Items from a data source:
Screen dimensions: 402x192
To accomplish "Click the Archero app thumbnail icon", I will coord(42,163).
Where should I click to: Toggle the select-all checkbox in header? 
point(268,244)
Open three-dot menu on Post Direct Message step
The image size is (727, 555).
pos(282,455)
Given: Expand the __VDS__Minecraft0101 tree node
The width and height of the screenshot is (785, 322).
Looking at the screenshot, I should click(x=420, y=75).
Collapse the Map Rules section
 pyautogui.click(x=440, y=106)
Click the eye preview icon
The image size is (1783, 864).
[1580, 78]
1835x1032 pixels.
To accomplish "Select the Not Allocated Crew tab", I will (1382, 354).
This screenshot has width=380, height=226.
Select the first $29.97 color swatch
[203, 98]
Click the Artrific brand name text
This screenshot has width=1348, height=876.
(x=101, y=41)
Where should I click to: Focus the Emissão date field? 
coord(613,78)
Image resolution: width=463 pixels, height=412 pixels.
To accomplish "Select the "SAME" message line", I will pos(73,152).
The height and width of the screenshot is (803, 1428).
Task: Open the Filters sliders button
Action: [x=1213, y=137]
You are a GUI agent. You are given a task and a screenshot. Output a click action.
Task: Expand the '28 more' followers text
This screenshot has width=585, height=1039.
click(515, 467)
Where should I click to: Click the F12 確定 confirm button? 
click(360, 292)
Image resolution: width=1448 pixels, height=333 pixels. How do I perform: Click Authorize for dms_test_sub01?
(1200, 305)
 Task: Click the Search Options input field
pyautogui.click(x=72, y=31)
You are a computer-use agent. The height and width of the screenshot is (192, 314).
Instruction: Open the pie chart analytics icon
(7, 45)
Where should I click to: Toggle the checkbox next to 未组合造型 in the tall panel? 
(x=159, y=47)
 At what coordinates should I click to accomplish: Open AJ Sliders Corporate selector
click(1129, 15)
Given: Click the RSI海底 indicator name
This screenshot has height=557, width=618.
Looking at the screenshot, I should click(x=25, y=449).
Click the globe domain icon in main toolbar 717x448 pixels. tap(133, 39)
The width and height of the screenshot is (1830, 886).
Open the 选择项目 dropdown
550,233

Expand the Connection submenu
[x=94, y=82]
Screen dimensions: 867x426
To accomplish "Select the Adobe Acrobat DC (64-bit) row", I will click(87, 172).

# Task description
The lines you need are those containing "agent"; find them in the records and copy them.

# Exercise answer
You are a GUI agent. You are given a task and a screenshot. Output a click action.
You are a computer-use agent. The height and width of the screenshot is (192, 314).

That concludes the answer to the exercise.